Low sa linity waterflooding (LSF) research has been gaining more momentum in recent years for both sandstone and carbonate reservoirs. Published laboratory data and field tests have shown an increase in oil recovery by changing injected brine salinity, especially for sandstone reservoirs. It is widely accepted that low salinity water alters the wettability of the reservoir rock from less to more water-wet conditions, oil is then released from rock surfaces and recovery is increased. The main objectives of the current study are to: test the potential of increasing oil recovery by LSF of a carbonate reservoir and to investigate the factors that control it. The impact of LSF on oil recovery was investigated by conducting coreflood and spontaneous imbibition experiments at 70 oC using core samples from a carbonate reservoir, crude oil and synthetic brine (194,450 ppm) which was mixed with distilled water in four proportions twice, 5 times, 10 times and 100 times dilution brines. Moreover, both crude oil/brine interfacial tension measurements (IFT) and ionic exchange experiments were carried out at room temperature (25 oC).
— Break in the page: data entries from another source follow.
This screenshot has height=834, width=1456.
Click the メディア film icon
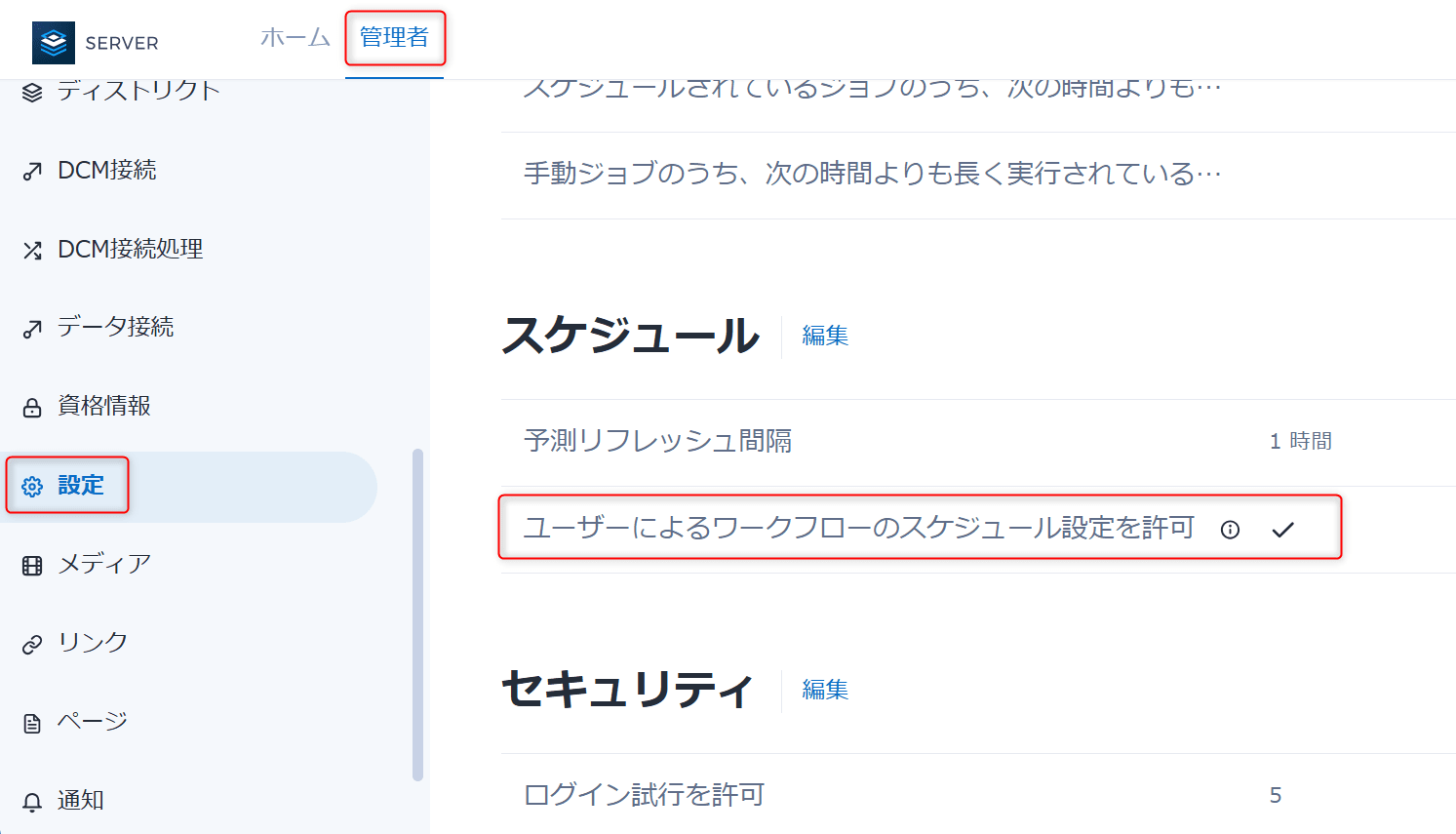pyautogui.click(x=32, y=566)
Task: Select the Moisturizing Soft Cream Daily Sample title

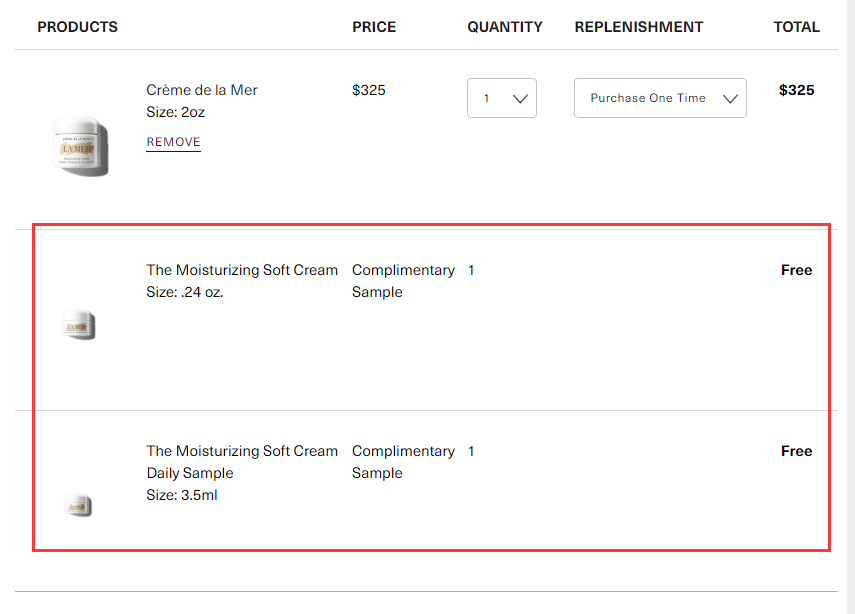Action: 242,462
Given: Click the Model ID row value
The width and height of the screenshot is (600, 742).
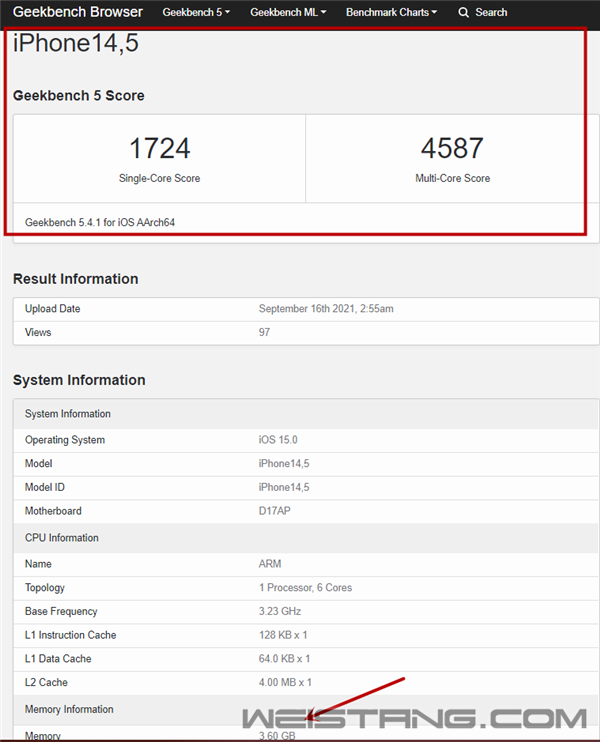Looking at the screenshot, I should (x=284, y=487).
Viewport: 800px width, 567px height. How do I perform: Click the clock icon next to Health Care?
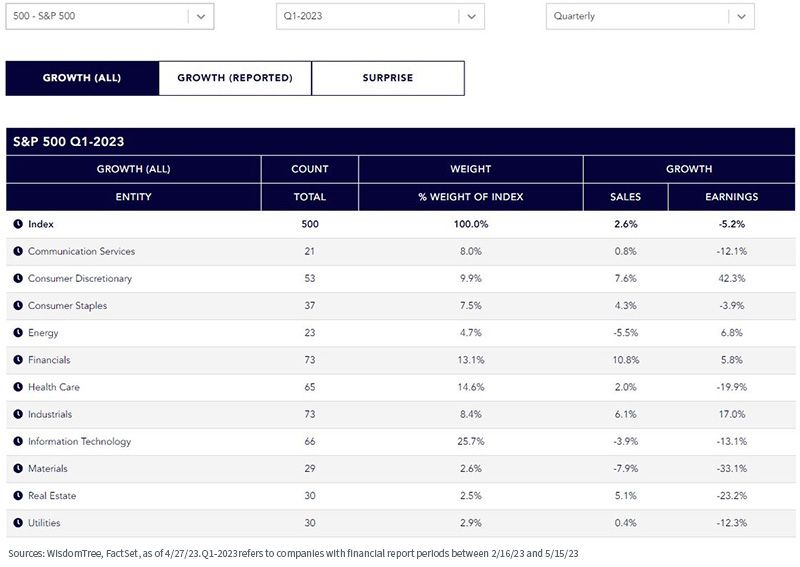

The results of the study show higher oil recovery as a result of reducing injected water salinity in both coreflood and spontaneous imbibition experiments. Coreflood experiments showed an increase in oil recovery by 3 to 5 % of OOIP, while spontaneous imbibition experiments showed an increased by 16 to 21 %. Additionally, spontaneous imbibition experiments provide direct evidence of wettability change by the LSF. The study also shows that the increase in oil recovery was obtained at much higher water salinity than the one observed in the case of sandstone rock.